A Saudi official is said to have delivered an urgent message from the Saudi government to the Emir of Qatar Sheikh Tamim Bin Hamad Al-Thani that included a “threat” that Riyadh is reviewing its relations with Doha.
The oil-producing countries in the Middle East loyal to the United States are key to the support of the US dollar as the reserve currency of choice. Members of the PGCC agree to transact all their oil sales in US dollars, which works to maintain the US dollar as the dominant world currency. The unwritten agreement is that the US provides military protection and the oil producers continue to help maintain the US dollar as the standard for all oil transactions. This December, in a sign of growing frustration, Saudi Arabia has expressed displeasure with US diplomatic and military decisions in the region.
The rift between Saudi Arabia and Qatar is another sign of a growing fissure in the petrodollar alliance.

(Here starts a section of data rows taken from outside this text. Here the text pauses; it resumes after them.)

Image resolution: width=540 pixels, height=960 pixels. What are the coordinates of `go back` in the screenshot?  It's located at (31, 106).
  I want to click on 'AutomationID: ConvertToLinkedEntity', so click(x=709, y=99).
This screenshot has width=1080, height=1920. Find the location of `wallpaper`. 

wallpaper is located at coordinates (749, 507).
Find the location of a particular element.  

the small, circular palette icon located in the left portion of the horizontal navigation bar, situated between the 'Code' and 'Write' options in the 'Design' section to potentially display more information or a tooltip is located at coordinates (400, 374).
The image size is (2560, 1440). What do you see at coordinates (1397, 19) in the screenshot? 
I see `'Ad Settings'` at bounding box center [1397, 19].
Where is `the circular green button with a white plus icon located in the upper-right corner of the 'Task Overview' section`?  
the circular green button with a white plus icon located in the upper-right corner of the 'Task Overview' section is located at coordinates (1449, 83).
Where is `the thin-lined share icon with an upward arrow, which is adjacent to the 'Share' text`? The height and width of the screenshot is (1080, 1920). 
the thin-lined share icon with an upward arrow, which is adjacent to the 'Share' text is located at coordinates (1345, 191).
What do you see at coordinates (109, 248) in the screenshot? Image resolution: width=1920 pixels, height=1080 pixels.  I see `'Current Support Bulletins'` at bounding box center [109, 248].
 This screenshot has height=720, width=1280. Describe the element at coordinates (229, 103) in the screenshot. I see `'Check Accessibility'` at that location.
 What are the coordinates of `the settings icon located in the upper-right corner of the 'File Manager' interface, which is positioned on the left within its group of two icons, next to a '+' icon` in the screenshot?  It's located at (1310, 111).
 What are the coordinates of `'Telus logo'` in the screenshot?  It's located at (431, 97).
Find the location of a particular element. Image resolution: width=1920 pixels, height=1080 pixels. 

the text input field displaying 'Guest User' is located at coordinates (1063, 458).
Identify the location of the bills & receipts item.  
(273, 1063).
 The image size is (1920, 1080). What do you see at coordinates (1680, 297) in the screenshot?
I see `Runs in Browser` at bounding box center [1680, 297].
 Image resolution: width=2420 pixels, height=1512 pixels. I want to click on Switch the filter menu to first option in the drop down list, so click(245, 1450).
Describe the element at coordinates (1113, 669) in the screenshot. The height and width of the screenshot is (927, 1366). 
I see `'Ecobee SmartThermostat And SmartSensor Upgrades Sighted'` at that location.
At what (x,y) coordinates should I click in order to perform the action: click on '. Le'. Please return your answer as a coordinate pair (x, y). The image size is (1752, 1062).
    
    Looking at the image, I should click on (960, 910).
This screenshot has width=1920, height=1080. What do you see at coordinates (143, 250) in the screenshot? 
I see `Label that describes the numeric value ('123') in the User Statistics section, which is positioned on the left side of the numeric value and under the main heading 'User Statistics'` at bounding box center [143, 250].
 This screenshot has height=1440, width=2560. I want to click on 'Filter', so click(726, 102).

In this instance, Qatar is being charged with breaching the PGCC’s guidelines for the policies and positions in supporting the Muslim Brotherhood, particularly towards Egypt. The Al-Arab newspaper points out Saudi Arabia believes that the Emir of Qatar did not abide by the agreement he signed in a summit in Riyadh in the presence of the Emir of Kuwait two months ago, to stop the use of the Qatari soil in actions that harm the Kingdom.
The report noted this Saudi threat coincides with a similar Egyptian threat that was expressed by the Egyptian Foreign Minister Nabil Fahmy, who said, “We reject the Qatari stance, in form and content, and there should not be any intervention in internal Egyptian affairs.”
If the Saudis were to shut their land border with Qatar, it would mean controlling Qatar entirely, because the Persian Gulf state does not have territorial access to the world except through the Saudi port, preventing it from using Saudi airspace and withdrawing the licenses of Qatar Airways to operate flights between Saudi Arabian cities.